The government has argued that under a 1979 Supreme Court ruling, Smith v. Maryland, no one has an expectation of privacy in the telephone data that phone companies keep as business records. In that ruling, the high court rejected the claim that police need a warrant to obtain such records.
But Leon said that was a "far cry" from the issue in this case. The question, he said, is, "When do present-day circumstances — the evolutions in the government's surveillance capabilities, citizens' phone habits, and the relationship between the NSA and telecom companies — become so thoroughly unlike those considered by the Supreme Court 34 years ago that a precedent like Smith simply does not a apply? The answer, unfortunately for the government, is now."
He wrote that the court in 1979 couldn't have imagined how people interact with their phones nowadays, citing the explosion of cellphones. In addition, he said, the Smith case involved a search of just a few days, while "there is the very real prospect that the (NSA) program will go on for as long as America is combatting terrorism, which realistically could be forever!"
Leon added: "The almost-Orwellian technology that enables the government to store and analyze the phone metadata of every telephone user in the United States is unlike anything that could have been conceived of in 1979."
The judge also mocked the government's contention that it would be burdensome to comply with any court order that requires the NSA to remove the plaintiffs from its database.
"Of course, the public has no interest in saving the government from the burdens of complying with the Constitution!" he wrote. As for the government's complaint that other successful requests "could ultimately have a degrading effect on the utility of the program," he said, "I will leave it to other judges to decide how to handle any future litigation in their courts."
'Opening salvo'
Stephen Vladeck, a national security law expert at the American University law school, said Leon is the first judge to say he has serious constitutional concerns about the program.
"This is the opening salvo in a very long story, but it's important symbolically in dispelling the invincibility of the metadata program," he added.
Vladeck said 15 judges on the Foreign Intelligence Surveillance Court have examined Section 215 of the Patriot Act, the provision of law under which the data collection takes place, without finding constitutional problems. "There's a disconnect between the 15 judges on the FISA court who seem to think it's a no-brainer that Section 215 is constitutional, and Judge Leon, who seems to think otherwise."
Vladeck said there is a long road of court tests ahead for both sides in this dispute and that a higher court could ultimately avoid ruling on the big constitutional issue identified by Leon. "There are five or six different issues in these cases," Vladeck said.

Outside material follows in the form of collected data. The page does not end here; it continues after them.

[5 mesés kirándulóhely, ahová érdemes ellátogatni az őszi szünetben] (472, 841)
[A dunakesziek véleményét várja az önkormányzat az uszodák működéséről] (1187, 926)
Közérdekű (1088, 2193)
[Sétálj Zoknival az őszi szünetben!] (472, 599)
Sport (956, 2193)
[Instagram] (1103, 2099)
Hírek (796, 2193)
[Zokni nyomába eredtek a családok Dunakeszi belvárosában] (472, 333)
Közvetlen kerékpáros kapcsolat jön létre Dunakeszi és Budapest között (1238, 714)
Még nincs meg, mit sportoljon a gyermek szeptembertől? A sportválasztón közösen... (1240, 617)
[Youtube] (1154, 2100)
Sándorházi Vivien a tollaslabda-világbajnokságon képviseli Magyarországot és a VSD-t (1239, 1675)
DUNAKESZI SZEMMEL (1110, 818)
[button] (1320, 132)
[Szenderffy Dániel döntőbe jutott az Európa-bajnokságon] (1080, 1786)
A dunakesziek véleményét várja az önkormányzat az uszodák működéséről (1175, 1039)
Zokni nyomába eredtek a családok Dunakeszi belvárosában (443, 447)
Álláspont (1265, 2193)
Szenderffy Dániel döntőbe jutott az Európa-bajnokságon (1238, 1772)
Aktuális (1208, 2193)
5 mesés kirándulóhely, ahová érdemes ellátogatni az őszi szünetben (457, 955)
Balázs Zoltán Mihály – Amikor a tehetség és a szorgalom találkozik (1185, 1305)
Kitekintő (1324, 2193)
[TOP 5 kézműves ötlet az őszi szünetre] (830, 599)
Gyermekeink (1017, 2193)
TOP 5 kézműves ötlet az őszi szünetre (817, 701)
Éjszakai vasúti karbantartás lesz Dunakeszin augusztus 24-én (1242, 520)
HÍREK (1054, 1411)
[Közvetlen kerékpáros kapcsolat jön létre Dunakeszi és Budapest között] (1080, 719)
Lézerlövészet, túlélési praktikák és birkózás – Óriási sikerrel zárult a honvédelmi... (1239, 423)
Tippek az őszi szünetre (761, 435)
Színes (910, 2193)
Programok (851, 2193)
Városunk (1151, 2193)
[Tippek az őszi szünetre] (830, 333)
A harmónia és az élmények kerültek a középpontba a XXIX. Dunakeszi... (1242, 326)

Robert F. Turner, a professor at the University of Virginia's Center for National Security Law, said searching the databases involved in the National Security Agency case is similar to searching motor vehicle records or FBI fingerprint files.
The judge's decision is highly likely to be reversed on appeal, Turner said.
He said the collection of telephone metadata — the issue in Monday's ruling — has already been addressed and resolved by the Supreme Court. Turner said law enforcement officials routinely obtain telephone bills that include the numbers dialed without the use of a warrant.
"The odds that an American will have their phone metadata examined by law enforcement officials are about 1,000-times greater than by the National Security Agency," Turner said.